Word for word, retype each record shown below.
--- Exercise materials Enclosed Below ---
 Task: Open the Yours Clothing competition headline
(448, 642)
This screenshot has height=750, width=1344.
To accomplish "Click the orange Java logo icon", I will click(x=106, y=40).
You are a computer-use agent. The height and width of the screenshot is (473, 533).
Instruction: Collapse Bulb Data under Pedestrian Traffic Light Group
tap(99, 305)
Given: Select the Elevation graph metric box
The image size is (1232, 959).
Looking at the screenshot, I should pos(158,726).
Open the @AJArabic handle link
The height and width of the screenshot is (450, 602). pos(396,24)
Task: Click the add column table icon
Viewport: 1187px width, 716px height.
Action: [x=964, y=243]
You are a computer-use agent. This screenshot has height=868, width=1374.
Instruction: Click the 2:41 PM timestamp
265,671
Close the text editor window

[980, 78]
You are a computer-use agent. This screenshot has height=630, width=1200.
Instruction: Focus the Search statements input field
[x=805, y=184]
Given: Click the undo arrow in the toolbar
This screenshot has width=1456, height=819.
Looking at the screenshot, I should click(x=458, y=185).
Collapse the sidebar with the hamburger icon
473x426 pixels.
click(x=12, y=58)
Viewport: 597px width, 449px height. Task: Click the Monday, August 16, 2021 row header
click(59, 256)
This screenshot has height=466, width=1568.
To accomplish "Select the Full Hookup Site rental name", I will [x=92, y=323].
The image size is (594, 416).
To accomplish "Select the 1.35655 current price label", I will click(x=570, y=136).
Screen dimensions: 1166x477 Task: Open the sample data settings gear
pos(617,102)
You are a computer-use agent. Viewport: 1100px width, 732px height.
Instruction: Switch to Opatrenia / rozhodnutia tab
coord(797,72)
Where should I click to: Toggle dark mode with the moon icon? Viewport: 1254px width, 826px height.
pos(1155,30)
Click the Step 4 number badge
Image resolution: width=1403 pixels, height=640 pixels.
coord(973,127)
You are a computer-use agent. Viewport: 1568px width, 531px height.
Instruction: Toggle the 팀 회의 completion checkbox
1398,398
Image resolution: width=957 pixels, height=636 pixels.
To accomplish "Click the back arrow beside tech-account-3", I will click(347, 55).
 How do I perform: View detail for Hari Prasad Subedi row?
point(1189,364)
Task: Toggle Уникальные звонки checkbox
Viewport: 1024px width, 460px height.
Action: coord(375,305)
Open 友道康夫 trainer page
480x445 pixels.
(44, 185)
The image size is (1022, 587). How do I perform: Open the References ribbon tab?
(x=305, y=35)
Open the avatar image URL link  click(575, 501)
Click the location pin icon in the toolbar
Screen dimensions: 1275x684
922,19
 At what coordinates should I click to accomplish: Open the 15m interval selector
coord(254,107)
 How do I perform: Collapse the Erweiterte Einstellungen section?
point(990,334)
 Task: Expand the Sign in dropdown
--- End of Enclosed Exercise materials ---
■ Reply to the task:
 Task: Open the Yours Clothing competition headline
(448, 642)
This screenshot has height=750, width=1344.
To accomplish "Click the orange Java logo icon", I will click(x=106, y=40).
You are a computer-use agent. The height and width of the screenshot is (473, 533).
Instruction: Collapse Bulb Data under Pedestrian Traffic Light Group
tap(99, 305)
Given: Select the Elevation graph metric box
The image size is (1232, 959).
Looking at the screenshot, I should pos(158,726).
Open the @AJArabic handle link
The height and width of the screenshot is (450, 602). pos(396,24)
Task: Click the add column table icon
Viewport: 1187px width, 716px height.
Action: [x=964, y=243]
You are a computer-use agent. This screenshot has height=868, width=1374.
Instruction: Click the 2:41 PM timestamp
265,671
Close the text editor window

[980, 78]
You are a computer-use agent. This screenshot has height=630, width=1200.
Instruction: Focus the Search statements input field
[x=805, y=184]
Given: Click the undo arrow in the toolbar
This screenshot has width=1456, height=819.
Looking at the screenshot, I should click(x=458, y=185).
Collapse the sidebar with the hamburger icon
473x426 pixels.
click(x=12, y=58)
Viewport: 597px width, 449px height. Task: Click the Monday, August 16, 2021 row header
click(59, 256)
This screenshot has height=466, width=1568.
To accomplish "Select the Full Hookup Site rental name", I will [x=92, y=323].
The image size is (594, 416).
To accomplish "Select the 1.35655 current price label", I will click(x=570, y=136).
Screen dimensions: 1166x477 Task: Open the sample data settings gear
pos(617,102)
You are a computer-use agent. Viewport: 1100px width, 732px height.
Instruction: Switch to Opatrenia / rozhodnutia tab
coord(797,72)
Where should I click to: Toggle dark mode with the moon icon? Viewport: 1254px width, 826px height.
pos(1155,30)
Click the Step 4 number badge
Image resolution: width=1403 pixels, height=640 pixels.
coord(973,127)
You are a computer-use agent. Viewport: 1568px width, 531px height.
Instruction: Toggle the 팀 회의 completion checkbox
1398,398
Image resolution: width=957 pixels, height=636 pixels.
To accomplish "Click the back arrow beside tech-account-3", I will click(347, 55).
 How do I perform: View detail for Hari Prasad Subedi row?
point(1189,364)
Task: Toggle Уникальные звонки checkbox
Viewport: 1024px width, 460px height.
Action: coord(375,305)
Open 友道康夫 trainer page
480x445 pixels.
(44, 185)
The image size is (1022, 587). How do I perform: Open the References ribbon tab?
(x=305, y=35)
Open the avatar image URL link  click(575, 501)
Click the location pin icon in the toolbar
Screen dimensions: 1275x684
922,19
 At what coordinates should I click to accomplish: Open the 15m interval selector
coord(254,107)
 How do I perform: Collapse the Erweiterte Einstellungen section?
point(990,334)
 Task: Expand the Sign in dropdown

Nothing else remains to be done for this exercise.